Re-imagining Black Power

By Nyle Fort

2suoUQalGWPkfXIT7yVyTmskAWciBg1_Lh1ZQ4U1v_IIf Black Power were a play who would be its main characters? What would be its major themes? And what scenes would develop its drama? For most of my life when I thought of Black Power a flood of images came to mind: Stokley, Huey, George Jackson, Amiri Baraka, Attica, Watts, and pretty much all things “black,” “radical,” and, of course, male. Besides Assata Shakur and Angela Y. Davis, my imagination of Black Power wholly excluded women and their contributions to “the movement.” A couple of weeks ago that all changed. In the midst of research for a paper I’m writing on Mumia Abu-Jamal, a former Black Panther and current political prisoner, my imaginary black power “play” was interrupted, and then disrupted.

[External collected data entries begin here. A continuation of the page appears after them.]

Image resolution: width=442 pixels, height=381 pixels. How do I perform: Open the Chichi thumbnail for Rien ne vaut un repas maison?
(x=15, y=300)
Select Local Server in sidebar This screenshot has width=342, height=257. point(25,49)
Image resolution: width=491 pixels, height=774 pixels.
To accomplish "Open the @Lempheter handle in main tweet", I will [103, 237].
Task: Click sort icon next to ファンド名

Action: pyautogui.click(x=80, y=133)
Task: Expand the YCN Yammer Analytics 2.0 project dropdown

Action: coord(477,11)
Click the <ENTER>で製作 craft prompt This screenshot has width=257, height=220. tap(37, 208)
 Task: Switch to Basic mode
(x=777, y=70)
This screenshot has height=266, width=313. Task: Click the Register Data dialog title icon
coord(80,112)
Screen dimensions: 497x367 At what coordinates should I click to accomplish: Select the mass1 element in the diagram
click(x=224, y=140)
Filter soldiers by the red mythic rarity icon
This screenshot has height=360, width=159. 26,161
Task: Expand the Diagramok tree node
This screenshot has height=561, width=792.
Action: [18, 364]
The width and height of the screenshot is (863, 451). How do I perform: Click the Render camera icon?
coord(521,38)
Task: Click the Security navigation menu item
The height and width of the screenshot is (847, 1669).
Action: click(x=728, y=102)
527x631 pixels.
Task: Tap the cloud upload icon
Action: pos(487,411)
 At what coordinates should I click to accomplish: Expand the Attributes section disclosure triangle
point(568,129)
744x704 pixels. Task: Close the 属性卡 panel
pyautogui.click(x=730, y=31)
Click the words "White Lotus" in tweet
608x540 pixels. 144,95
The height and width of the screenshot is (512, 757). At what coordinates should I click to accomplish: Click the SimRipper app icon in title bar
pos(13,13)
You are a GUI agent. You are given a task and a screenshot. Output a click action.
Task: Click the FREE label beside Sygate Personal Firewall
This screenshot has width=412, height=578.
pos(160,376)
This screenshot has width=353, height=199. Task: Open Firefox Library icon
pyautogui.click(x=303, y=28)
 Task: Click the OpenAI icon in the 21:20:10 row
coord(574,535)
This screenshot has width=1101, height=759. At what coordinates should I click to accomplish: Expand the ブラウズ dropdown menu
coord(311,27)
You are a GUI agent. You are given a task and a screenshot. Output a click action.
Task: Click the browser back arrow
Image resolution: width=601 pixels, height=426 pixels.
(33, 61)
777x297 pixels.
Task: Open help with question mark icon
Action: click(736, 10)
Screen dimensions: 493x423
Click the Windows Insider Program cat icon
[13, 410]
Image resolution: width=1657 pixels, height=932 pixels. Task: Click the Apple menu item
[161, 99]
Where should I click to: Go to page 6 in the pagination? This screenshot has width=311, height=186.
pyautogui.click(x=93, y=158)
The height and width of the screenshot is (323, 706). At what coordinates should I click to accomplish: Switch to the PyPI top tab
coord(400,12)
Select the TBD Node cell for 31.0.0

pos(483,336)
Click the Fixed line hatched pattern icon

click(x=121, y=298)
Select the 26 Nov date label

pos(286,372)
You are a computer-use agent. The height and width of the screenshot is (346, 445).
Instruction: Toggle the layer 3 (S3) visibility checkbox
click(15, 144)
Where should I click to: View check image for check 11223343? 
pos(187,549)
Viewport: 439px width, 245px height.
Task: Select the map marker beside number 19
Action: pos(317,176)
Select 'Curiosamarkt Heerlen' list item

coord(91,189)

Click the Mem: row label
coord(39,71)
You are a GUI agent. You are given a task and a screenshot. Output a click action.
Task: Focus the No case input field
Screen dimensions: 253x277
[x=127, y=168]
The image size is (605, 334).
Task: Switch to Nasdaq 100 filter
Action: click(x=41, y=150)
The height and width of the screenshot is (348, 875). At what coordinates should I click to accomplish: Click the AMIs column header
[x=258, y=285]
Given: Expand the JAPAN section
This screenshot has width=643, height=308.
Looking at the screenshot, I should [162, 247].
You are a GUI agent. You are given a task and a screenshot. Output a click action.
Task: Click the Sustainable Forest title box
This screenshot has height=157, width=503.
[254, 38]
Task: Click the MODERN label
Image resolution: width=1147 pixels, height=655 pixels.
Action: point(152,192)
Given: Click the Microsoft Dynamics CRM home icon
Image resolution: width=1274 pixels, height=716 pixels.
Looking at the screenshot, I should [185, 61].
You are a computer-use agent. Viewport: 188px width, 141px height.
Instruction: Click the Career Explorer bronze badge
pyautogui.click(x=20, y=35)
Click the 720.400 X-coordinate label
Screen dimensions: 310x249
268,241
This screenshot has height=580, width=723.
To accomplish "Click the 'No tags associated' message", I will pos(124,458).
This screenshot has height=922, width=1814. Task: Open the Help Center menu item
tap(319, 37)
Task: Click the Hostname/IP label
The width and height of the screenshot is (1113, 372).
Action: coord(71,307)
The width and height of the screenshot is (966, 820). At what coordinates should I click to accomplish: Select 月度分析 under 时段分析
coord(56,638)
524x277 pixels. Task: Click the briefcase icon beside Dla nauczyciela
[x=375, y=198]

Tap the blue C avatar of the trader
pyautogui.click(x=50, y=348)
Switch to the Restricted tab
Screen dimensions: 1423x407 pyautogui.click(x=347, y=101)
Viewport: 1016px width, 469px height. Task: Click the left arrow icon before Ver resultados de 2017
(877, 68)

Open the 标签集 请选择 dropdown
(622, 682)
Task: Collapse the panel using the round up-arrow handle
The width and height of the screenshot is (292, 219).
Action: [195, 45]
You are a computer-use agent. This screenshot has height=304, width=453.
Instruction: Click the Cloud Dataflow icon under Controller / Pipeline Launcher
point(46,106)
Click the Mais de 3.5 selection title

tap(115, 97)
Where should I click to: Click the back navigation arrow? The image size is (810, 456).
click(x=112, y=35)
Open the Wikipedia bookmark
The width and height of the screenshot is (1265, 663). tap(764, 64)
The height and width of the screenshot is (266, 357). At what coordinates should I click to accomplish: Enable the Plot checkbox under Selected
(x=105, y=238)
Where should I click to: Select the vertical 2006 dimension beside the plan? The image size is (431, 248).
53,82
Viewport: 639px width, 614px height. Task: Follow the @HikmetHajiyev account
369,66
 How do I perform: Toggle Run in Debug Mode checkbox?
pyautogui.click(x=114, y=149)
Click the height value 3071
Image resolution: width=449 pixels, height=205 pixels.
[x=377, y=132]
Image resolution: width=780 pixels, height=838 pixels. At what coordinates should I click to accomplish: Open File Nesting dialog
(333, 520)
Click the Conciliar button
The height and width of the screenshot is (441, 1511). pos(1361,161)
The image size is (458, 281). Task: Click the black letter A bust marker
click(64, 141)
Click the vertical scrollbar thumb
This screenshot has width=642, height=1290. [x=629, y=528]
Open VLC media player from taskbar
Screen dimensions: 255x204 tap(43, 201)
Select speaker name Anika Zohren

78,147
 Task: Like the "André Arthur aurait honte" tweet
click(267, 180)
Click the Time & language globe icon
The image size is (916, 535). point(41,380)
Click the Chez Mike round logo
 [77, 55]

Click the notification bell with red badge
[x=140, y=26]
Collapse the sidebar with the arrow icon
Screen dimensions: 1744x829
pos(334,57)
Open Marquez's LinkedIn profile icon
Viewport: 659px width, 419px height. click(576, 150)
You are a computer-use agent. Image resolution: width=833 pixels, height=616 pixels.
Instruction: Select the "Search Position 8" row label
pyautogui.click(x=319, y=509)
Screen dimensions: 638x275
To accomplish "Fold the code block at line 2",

Abu-Jamal, well known for his radical journalism and revolutionary voice, is one of the few living survivors of Black Power iconicism. While many remember the fierce and flawed patriarchs of Black Power, few remember the (not so!) nameless women that transformed the popular mantra—“Black Power!”—into a powerful movement. In We Want Freedom: A Life in the Black Panther Party, Abu-Jamal does just that. Known more for his legal case than his intellectual contributions, Abu-Jamal is somewhat of a “living library” of Black Power movement history. Recognizing that history, however, is traditionally rendered as “his story,” Abu-Jamal reaches for an alternative history, or “herstory,” of Black Power.

In his chapter “A Woman’s Party,” Abu-Jamal narrates the gender politics of the Black Panther Party—a revolutionary vanguard of the black freedom struggle. Aware of mass media’s caricaturization of Black Power, Abu-Jamal challenges the dominant narrative framing Black Power, and by extension, the BPP, as hyper-sexist. According to Abu-Jamal, “The undeniable truth is that the Black Panther Party…gave the women of the BPP far more opportunities to lead and to influence the organization than any of its contemporaries.”[i] Recounting “Panther women” such as Afeni Shakur, Safiyah Bukhari, Elaine Brown, Audrea Jones, Frankye Adams, Ericka Huggins, and Naima Major, Abu-Jamal opines, “They were, without question, the very best of the Black Panther Party.”[ii]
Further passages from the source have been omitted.